Такое впечатление, что краснеть от стыда за сегодня пришлось больше чем за всю прошедшую жизнь, ох и язычок, не подкоротили бы — далеко не каждый способен выслушивать правду, хотя она сама кого хочешь укоротит — на голову, что впрочем еще хуже… Да еще этот взгляд — прямо в глаза и душу.

— Думаю теперь надо рассказать о моей вере, чтобы не вводить уважаемых муслимов в заблуждение. Вот это, — коготь щелкнул по распятию на шее, — просто память о человеке который отнесся ко мне не по моему внешнему виду и славе моего рода. Сама же я продолжаю придерживаться убеждений предков.

— И кому же поклонялись твои предки?

— Мои предки СЧИТАЛИ, что нельзя судить о человеке по его вере, судить о человеке можно только по тому насколько прям его путь. О вере же не стоит даже спрашивать — это его личный выбор, так же как с кем делить воду или растить детей.

— Но как быть, если путь искривится?

— Искривившийся путь всегда пресечется с прямым, и — или выпрямится, или оборвется.

— Но ведь будет и День Суда…

— И Аллах, и бог Исаака и Иакова, через своих пророков говорили, что намерены судить людей также — по делам их.
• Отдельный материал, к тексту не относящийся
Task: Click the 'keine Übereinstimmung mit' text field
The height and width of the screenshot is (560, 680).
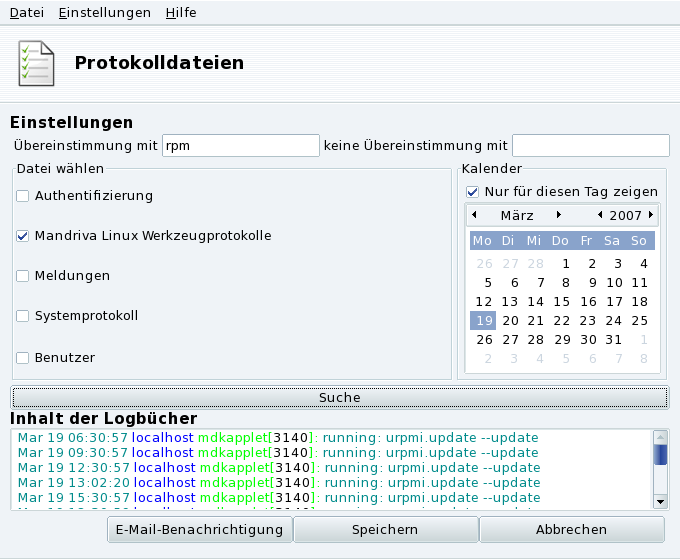Action: point(590,146)

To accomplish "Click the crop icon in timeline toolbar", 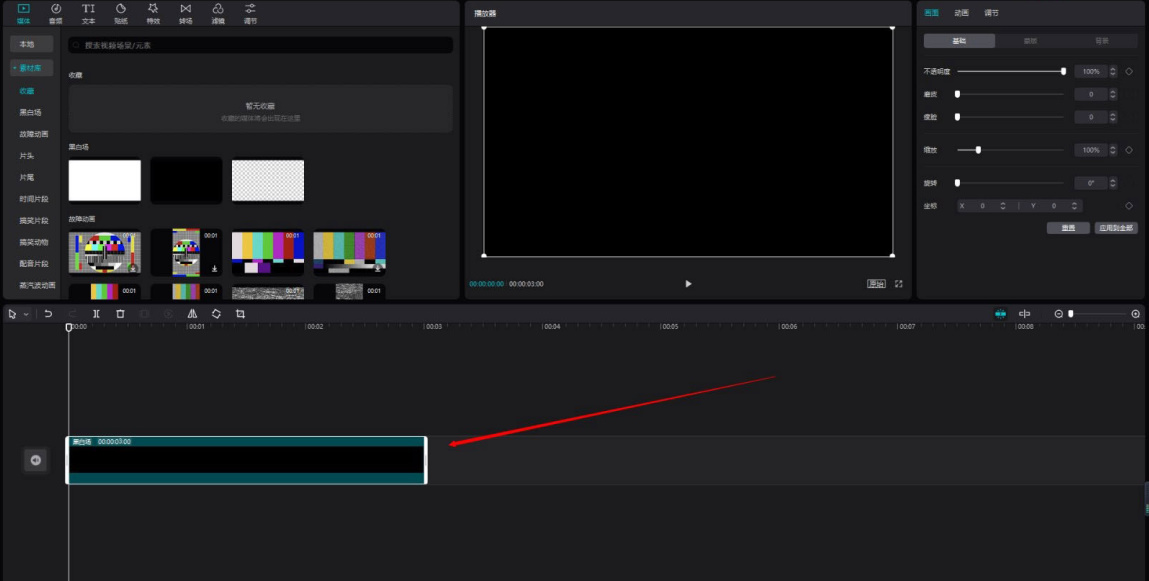I will [240, 314].
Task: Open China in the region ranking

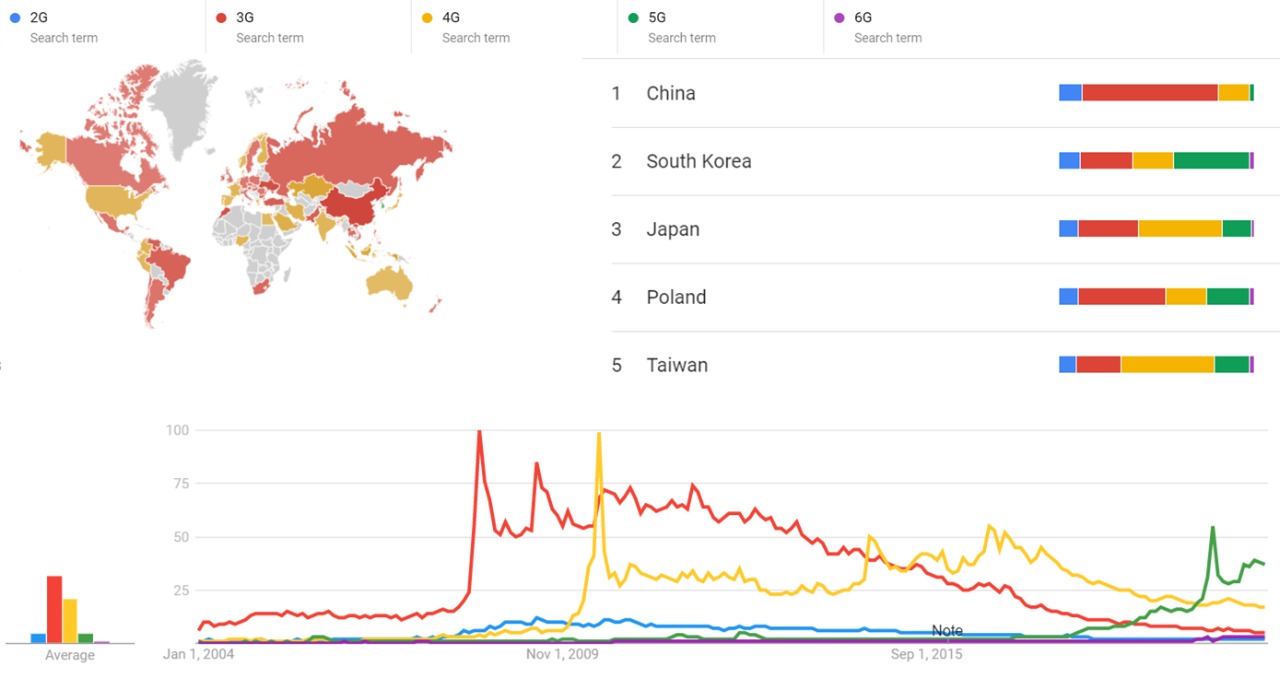Action: pos(670,93)
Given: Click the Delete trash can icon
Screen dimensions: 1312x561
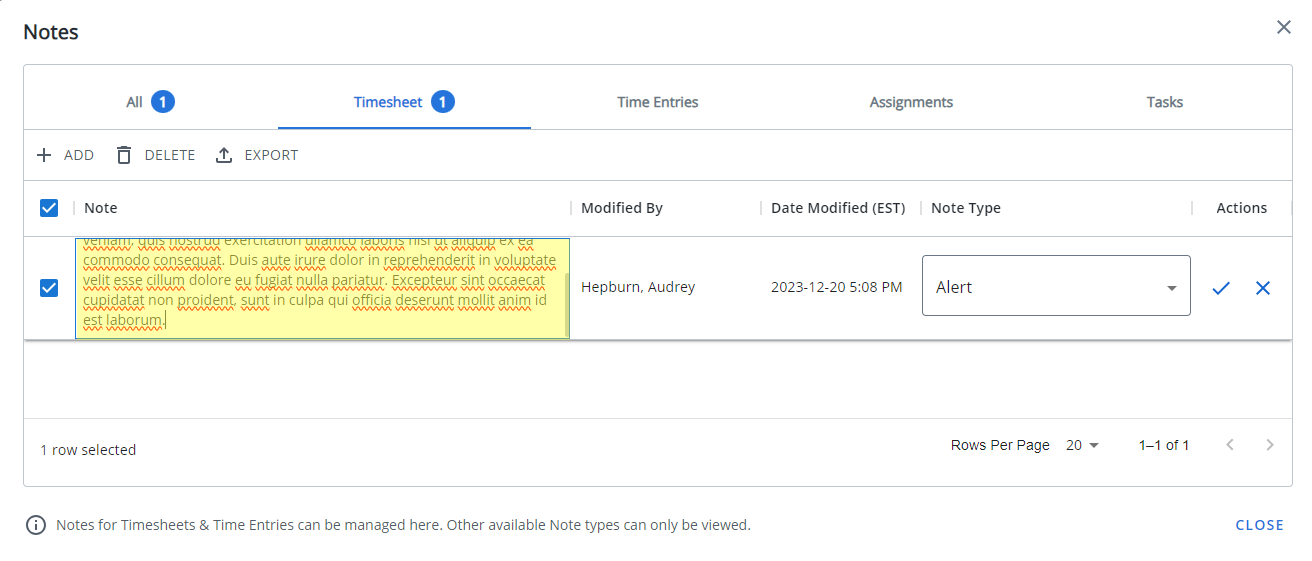Looking at the screenshot, I should coord(124,155).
Этот путь и мне видится прямым. Обращение к богу должно идти от склонности, а не от страха наказания.

Повисшая после этого тишина не была напряженной, просто каждый обдумывал сказанное, да и тишины собственно не было — шипел камень, выравнивая сталь, шумела вода в закипающем кофейнике.

— Знаешь, — сказал наконец Кабир, — такой путь мне тоже кажется самым прямым и ведущим под руку Аллаха, но боюсь он слишком прямой для обычного человека.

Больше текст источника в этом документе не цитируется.